The prescription painkiller issue came up, however, in Hayes v. State.[91] Florida’s drug trafficking statute provides for mandatory minimums for trafficking in four grams or more of “. . . any mixture containing any [morphine, opium, oxycodone, hydrocodone, hydromorphone, or any salt, derivative, isomer, or salt of an isomer thereof, including heroin] . . .” Prescription painkiller pills are “mixtures” of controlled substances and legal drugs (e.g., a “Lortab 10” pill is a combination of 10 mg of hydrocodone and 500 mg of acetaminophen). The issue in Hayes was whether the entire pill – i.e., the hydrocodone and the acetaminophen – or only the controlled substance – i.e., the hydrocodone but not the acetaminophen – should be used to determine the relevant weight under the statute. The Florida Supreme Court ruled that the statutory construction suggested the latter, and ruled that the only the controlled substance should be weighed for trafficking purposes.[92]

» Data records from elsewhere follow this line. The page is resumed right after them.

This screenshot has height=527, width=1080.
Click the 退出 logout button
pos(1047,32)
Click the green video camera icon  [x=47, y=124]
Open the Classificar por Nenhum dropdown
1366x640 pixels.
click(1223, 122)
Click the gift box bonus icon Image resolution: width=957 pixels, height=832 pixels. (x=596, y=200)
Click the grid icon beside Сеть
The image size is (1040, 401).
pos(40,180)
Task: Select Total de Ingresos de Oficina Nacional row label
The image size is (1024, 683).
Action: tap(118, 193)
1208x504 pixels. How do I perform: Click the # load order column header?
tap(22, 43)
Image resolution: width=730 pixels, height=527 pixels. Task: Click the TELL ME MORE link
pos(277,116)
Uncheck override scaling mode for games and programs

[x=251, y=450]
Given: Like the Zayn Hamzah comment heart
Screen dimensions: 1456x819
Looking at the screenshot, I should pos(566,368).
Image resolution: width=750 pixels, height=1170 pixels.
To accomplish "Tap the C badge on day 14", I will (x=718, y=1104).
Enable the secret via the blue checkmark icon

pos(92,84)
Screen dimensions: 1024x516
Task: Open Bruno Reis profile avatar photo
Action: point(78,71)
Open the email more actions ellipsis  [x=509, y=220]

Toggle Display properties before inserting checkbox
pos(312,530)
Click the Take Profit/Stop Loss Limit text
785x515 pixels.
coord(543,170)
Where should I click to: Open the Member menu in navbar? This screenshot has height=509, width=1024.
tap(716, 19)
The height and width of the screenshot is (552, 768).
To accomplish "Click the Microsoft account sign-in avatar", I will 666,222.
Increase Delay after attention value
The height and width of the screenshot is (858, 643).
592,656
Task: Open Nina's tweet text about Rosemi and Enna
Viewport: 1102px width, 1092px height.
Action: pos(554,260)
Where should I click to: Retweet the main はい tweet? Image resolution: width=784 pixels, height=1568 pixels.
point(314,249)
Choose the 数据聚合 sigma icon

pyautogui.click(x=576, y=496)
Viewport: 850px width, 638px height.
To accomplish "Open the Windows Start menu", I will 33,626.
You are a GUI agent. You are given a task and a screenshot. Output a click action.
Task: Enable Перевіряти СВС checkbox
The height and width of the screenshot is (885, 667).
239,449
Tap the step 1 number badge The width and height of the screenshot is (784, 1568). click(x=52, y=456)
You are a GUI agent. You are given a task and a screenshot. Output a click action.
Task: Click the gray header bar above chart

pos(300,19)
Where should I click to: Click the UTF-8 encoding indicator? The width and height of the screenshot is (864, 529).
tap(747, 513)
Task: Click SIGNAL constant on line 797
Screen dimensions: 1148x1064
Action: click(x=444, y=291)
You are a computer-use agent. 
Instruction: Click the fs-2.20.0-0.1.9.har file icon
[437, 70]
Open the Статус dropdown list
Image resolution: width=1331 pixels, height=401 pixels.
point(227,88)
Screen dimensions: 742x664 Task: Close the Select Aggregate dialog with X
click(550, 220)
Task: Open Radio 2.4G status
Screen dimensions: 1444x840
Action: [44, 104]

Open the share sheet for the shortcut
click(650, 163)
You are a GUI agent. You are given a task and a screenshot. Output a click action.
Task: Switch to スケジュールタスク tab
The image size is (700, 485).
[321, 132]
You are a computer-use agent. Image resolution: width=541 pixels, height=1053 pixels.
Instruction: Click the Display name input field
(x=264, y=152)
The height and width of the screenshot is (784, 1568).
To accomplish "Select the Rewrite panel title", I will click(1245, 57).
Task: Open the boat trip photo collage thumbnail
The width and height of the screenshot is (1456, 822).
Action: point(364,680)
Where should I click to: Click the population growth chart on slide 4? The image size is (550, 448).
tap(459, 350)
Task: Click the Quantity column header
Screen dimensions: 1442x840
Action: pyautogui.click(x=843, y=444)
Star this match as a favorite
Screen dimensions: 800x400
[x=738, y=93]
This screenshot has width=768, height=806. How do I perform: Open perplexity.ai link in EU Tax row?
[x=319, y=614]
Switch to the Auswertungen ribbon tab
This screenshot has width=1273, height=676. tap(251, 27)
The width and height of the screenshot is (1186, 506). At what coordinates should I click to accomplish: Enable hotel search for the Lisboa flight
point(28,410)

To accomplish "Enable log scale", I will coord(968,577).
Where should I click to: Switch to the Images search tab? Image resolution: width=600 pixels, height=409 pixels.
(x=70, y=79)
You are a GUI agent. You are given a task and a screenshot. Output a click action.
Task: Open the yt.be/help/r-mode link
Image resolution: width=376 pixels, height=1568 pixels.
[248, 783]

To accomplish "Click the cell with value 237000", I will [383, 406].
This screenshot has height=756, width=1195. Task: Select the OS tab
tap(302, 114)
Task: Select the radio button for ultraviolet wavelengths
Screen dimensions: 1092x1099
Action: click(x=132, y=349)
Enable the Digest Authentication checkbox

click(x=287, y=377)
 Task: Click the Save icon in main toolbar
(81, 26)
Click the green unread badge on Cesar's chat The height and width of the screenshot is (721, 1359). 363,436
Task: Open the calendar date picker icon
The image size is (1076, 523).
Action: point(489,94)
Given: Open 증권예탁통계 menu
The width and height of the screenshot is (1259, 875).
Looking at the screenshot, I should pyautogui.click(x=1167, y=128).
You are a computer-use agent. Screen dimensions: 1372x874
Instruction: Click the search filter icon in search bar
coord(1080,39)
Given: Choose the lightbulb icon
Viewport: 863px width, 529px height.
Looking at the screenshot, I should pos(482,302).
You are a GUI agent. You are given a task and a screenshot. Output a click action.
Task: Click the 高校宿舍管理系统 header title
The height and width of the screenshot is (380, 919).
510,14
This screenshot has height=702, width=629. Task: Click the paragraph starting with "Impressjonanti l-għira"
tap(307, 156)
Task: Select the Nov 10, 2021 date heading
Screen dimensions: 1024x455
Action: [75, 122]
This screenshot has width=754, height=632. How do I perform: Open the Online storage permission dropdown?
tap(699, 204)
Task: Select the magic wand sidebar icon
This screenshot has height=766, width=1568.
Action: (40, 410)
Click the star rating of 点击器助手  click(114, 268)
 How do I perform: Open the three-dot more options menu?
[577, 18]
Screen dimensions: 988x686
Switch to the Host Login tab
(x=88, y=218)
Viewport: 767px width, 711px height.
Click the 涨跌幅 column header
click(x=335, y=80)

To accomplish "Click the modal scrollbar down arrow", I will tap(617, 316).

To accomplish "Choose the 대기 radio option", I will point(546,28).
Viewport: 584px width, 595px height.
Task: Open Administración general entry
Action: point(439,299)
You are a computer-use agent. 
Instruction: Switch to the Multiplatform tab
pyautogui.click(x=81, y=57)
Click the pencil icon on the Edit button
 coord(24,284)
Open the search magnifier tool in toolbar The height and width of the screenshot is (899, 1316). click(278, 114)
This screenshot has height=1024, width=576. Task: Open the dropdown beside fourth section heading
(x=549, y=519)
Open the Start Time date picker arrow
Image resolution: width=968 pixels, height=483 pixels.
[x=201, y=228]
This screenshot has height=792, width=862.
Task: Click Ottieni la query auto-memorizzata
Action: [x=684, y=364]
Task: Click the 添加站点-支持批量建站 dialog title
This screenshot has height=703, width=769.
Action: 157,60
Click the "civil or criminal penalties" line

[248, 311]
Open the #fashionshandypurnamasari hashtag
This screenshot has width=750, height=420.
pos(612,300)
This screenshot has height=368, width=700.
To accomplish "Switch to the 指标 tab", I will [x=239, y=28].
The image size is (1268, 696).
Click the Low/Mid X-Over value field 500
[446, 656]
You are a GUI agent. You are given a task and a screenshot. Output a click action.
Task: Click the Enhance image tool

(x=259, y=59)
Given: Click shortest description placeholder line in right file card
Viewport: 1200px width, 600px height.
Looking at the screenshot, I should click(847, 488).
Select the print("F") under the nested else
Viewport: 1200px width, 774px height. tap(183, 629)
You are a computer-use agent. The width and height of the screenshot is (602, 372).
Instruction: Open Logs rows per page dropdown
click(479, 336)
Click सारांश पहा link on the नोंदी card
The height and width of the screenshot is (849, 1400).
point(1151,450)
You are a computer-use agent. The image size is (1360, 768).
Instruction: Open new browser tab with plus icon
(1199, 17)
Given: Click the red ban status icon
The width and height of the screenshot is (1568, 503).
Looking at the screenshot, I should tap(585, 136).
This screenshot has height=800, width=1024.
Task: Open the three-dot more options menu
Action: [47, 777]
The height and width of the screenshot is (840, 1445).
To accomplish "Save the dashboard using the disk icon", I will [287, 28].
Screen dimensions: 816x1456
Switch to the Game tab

The legislature quickly overturned Hayes, and added two sections to Florida’s drug trafficking law “clarifying legislative intent” that the relevant trafficking weight for prescription painkillers was “the total weight of the mixture, including the controlled substance and any other substance in the mixture.”[93] In doing so, the legislature extended to prescription painkillers the same theory that had been the cornerstone of its drug control strategy since 1979: harsh mandatory minimums would deter prescription painkiller trafficking and abuse the way they were intended to deter trafficking in cocaine, marijuana and heroin.

However, based on the standard that trafficking thresholds should be drawn “very tight” and apply only to “major players” while excluding “somebody that’s merely using” – and the corresponding cocaine, marijuana and heroin thresholds – the prescription painkiller trafficking weight thresholds almost certainly did not reflect the legislative intent of the original law. By any metric, threshold weights for prescription painkillers were considerably lower than those for the other drugs covered by the same law.

For example, measured in estimated personal usage amounts, the 1999 cocaine trafficking threshold was around 30 times higher than the prescription drugs threshold. The heroin threshold was roughly 10-14 times higher than the threshold for prescription drug trafficking. The marijuana trafficking threshold was 108,770 times higher than the prescription drugs threshold.

Importantly, the 1999 law also featured wide disparities in the mandatory minimums imposed. For instance, as noted above, that law mandated a three-year mandatory minimum sentence for possession of 272,000 marijuana joints or 300 lines of cocaine, but the same sentence was mandated for possession of just seven prescription painkiller pills. The same law also mandated a 15-year sentence for trafficking in 9,066,667 marijuana joints, or 1,607,143 lines of cocaine. The same 15-year mandatory minimum was required for possession of just 22 hydrocodone pills.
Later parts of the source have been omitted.